2.1 The Model (Transfer Learning)
Instead of building a Neural Network from scratch (which is very hard for images), we use Transfer Learning. We take a pre-trained model like ResNet18 (trained on millions of images) and just change the final layer to output our 4 classes.

In [None]:
# Load a pre-trained ResNet18
model = models.resnet18(pretrained=True)

# Freeze the early layers (so we don't ruin the pre-trained weights)
for param in model.parameters():
    param.requires_grad = False

# Replace the final layer (fc) with a new one for our 4 categories
# The ResNet18's original final layer has an input size of 512 and output size of 1000 (for ImageNet)
# num_ftrs gets the input size of the original final layer, rquired to create a new layer
num_ftrs = model.fc.in_features
# Replace the final layer with a new layer with 4 outputs (for our 4 classes)
model.fc = nn.Linear(num_ftrs, 4) 

# Select to GPU if available
device = torch.device("cuda" if torch.cuda.is_available() else "cpu")
# Move the model to the selected device
model = model.to(device)

### 2.3 Training the model and "Targeting" the Mouse

In this training example we pass the training dataset 5 times in 5 "epoches". An intuitive understanding of epoch is: with more epoches the NN starts to grasp more understanding of the data: e.g. first epoch distinguishes cat vs no cat, second epoch looks more into cat with mouse

* too few epoches: may underfit
* too many epoches: may overfit

We will want to watch the loss value during epoches to decide when to stop.

In [None]:
# crossentropy is a loss function for multi-class classification through penalizing wrong labels
criterion = nn.CrossEntropyLoss()
# only optimize the final layer's parameters
# takes information from loss and backpropagates to update weights
optimizer = optim.Adam(model.fc.parameters(), lr=0.001)

train_losses = []
train_accuracies = []

for epoch in range(5):
    model.train()
    running_loss = 0.0
    correct = 0
    total = 0
    
    for inputs, labels in train_loader:
        inputs, labels = inputs.to(device), labels.to(device)
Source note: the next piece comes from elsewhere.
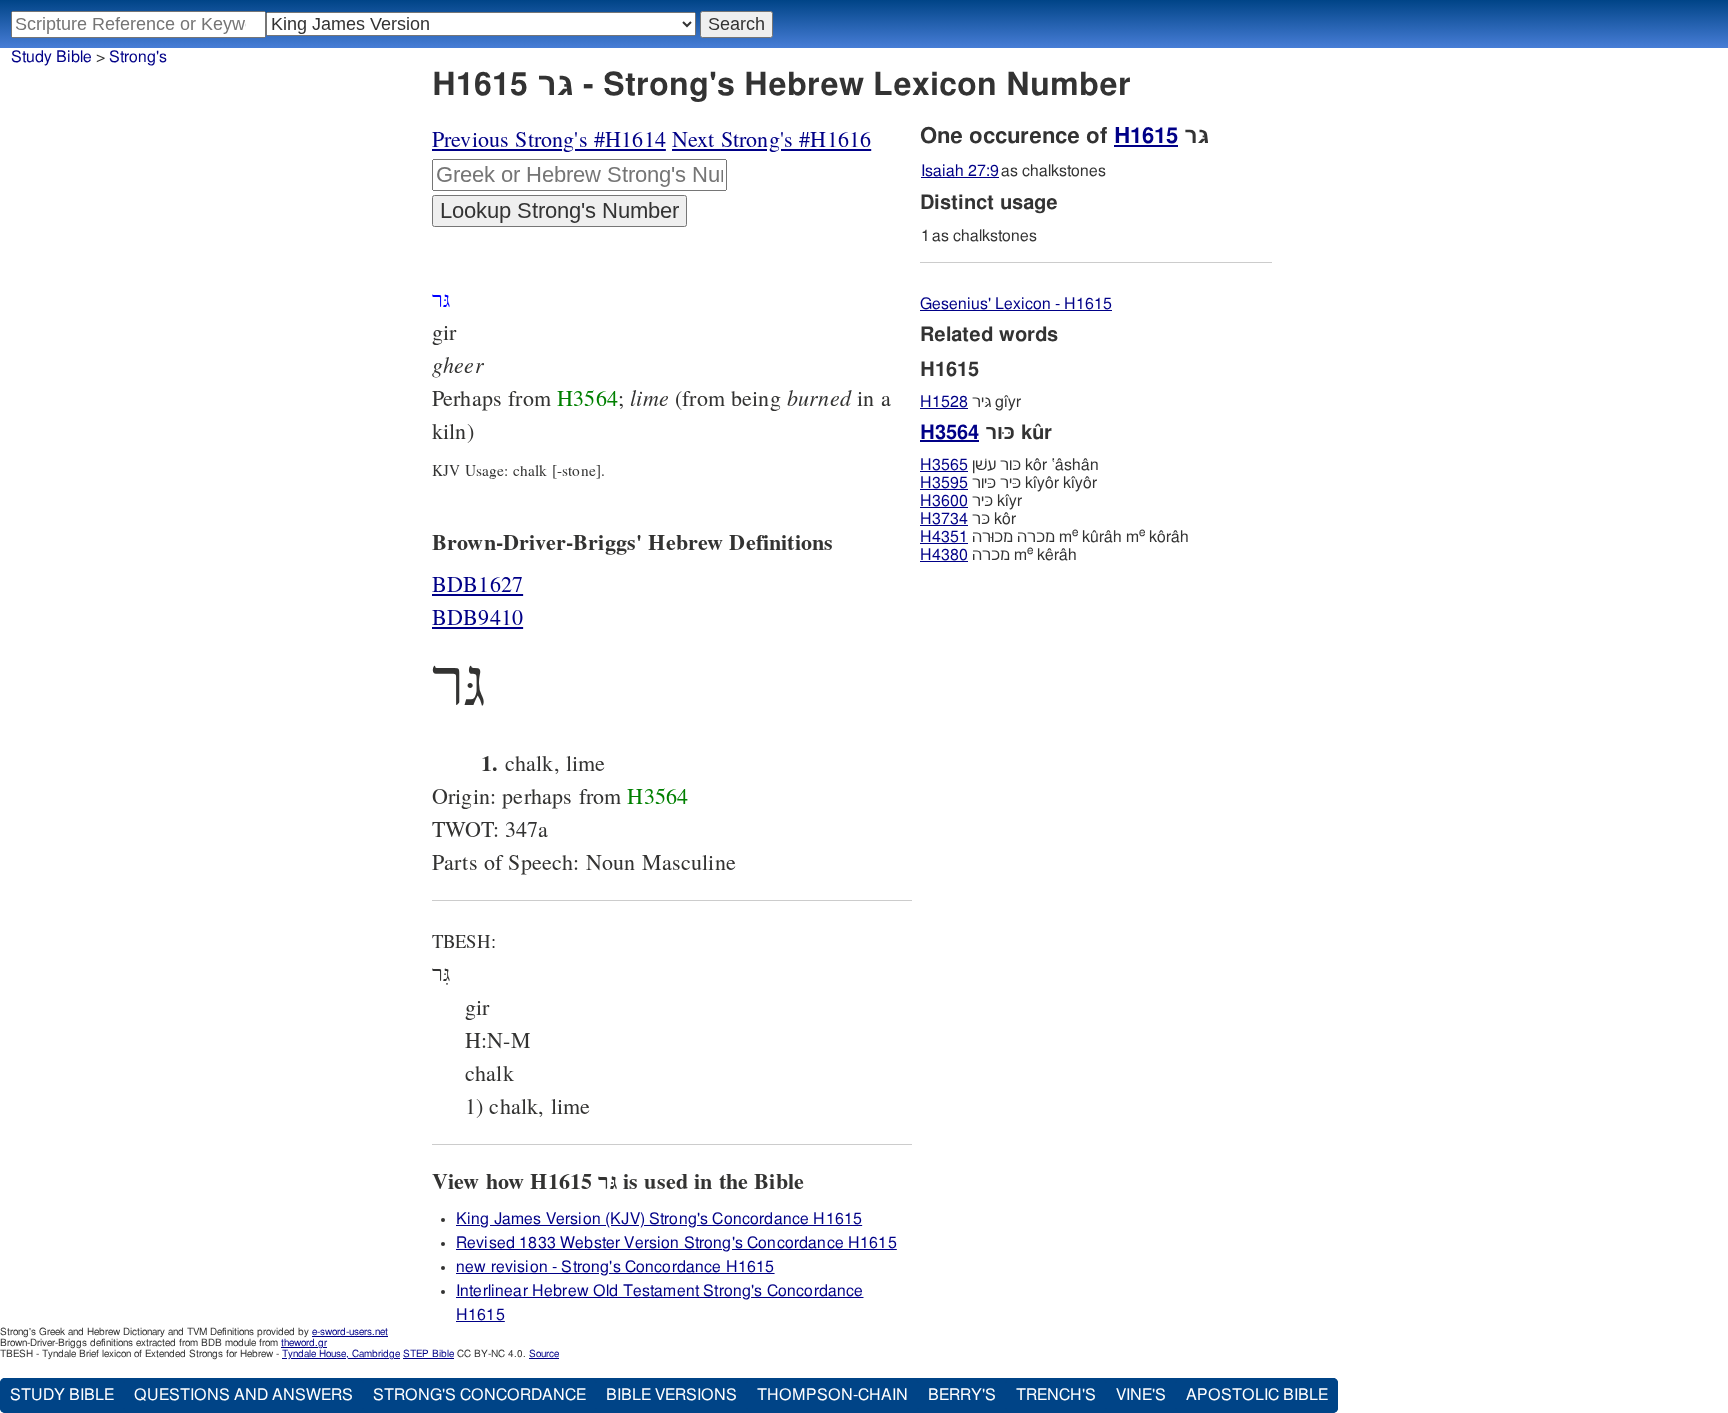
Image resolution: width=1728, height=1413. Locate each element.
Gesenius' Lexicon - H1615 (1016, 304)
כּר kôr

        # ensure the model starts with a clean slate for gradient calculation
        optimizer.zero_grad()
        outputs = model(inputs)
        loss = criterion(outputs, labels)
        # calculates which pixels and features contributed to the mistake
        loss.backward()
        optimizer.step()
        
        # Calculation for progress
        running_loss += loss.item()
        _, predicted = torch.max(outputs.data, 1)
        total += labels.size(0)
        correct += (predicted == labels).sum().item()
    
    epoch_loss = running_loss / len(train_loader)
    epoch_acc = 100 * correct / total
    train_losses.append(epoch_loss)
    train_accuracies.append(epoch_acc)
    
    print(f"Epoch {epoch+1}: Loss = {epoch_loss:.4f}, Accuracy = {epoch_acc:.2f}%")